The other three studies investigating the relationship between GDF-15 and coronary artery calcification all involved specific patient populations: patients with chronic obstructive pulmonary disease (COPD)[16], end-stage renal disease[17], and psoriasis [18]. Martinez et al.[16] noted in a cross-sectional study of 694 COPD patients in the COPDGene cohort that GDF-15 was independently related to coronary artery calcification in smokers without known cardiovascular disease. Laučytė-Cibulskienė et al.[17] observed that in 151 male patients with end-stage renal disease, serum levels of GFD-15 were significantly associated with CACS, and those with CACS above 400 had significantly higher GDF-15 concentrations than those with CACS below 400. Kaiser et al.[18] performed a large‐scale plasma proteomic analysis in 85 patients with psoriasis. They showed that GDF-15 was positively linked to CACS in patients without cardiovascular disease and receiving statin therapy.

In our study, elevated levels of serum GDF-15 have been shown to be positively associated with abnormal ABI in both middle-aged and elderly groups. To the best of our knowledge, the association between GDF-15 and ABI, a subclinical marker of PAD, has not been investigated at all, and the impact of GDF-15 on manifest PAD has been assessed in only two studies. In a prospective observational study, Jönelid et al.[29] found a positive correlation between GDF-15 concentrations and PAD in patients who had recently had a heart attack. Like us, they considered ABI values of < 0.9 and > 1.4 to be abnormal. Dakhe et al.[30] studied a cohort of 267 men aged 65 years with abdominal aortic aneurysms and reported that high levels of GDF-15 increased the risk of PAD, defined as an ABI < 0.9.
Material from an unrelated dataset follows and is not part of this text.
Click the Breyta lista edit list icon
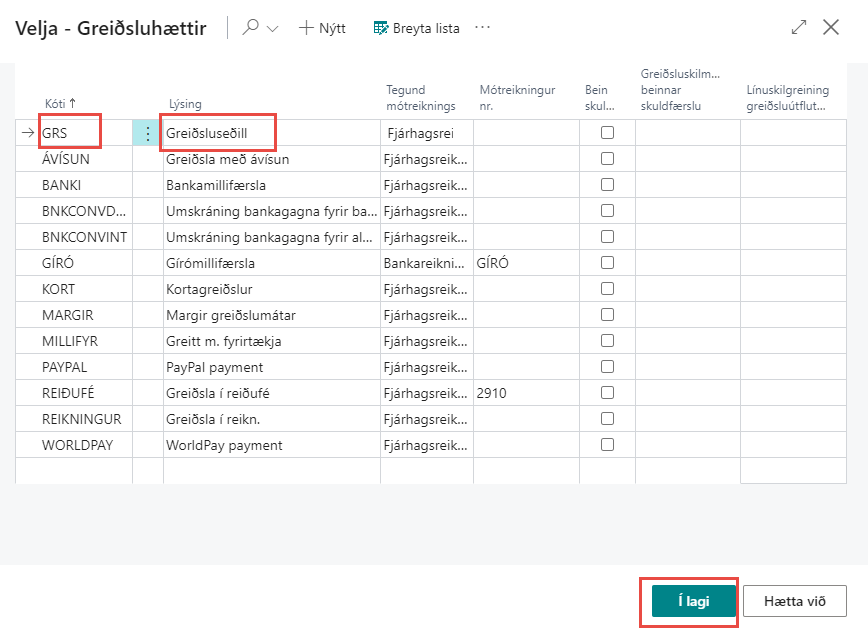The height and width of the screenshot is (640, 868). 380,28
Aging is a major risk factor for almost all chronic diseases. Older age is often associated with dysregulation of the immune system and a low-grade chronic inflammatory state, so-called inflammaging [31]. As mentioned earlier, GDF-15 plays a key role in the inflammatory immune processes that are present in chronic diseases [32]. Tanaka et al.[33] examined the plasma proteome and revealed that of the myriad immune parameters, GDF-15 showed the strongest linear correlation with age. This result has since been confirmed by several other publications. It therefore appears that GDF-15 is a potential biomarker of inflammaging.[34] Higher levels of GDF-15 can mark low-grade chronic systemic inflammation, which may be part of the aging process, so it is possible that the balance in the elderly is tipped in the proinflammatory direction. Moreover, their cardiovascular system may be more vulnerable to both exogenous and endogenous stressors including the effects of GDF-15.[35] In the United States and Western European countries, average life expectancy has increased significantly in recent decades [36]. In our country, adults aged 65 and over make up ~ 20% of the population and this number is expected to rise further [37]. This, therefore, makes the identification of aging-related biomarkers particularly important. As measurement of GDF-15 is performed by a common method, its use in everyday clinical practice would be feasible.

In conclusion, it seems that GDF-15 is not only a useful biomarker of inflammation but can also predict early signs of asymptomatic atherosclerosis, especially in elderly people with chronic systemic inflammation associated with aging (inflammaging).

Limitations

Our study has certain limitations. The composition of our study sample reflects the fact that it was based on a voluntary screening, thus higher-risk but more health-conscious individuals may have had a greater propensity to participate than healthy ones, so our sample may not be representative.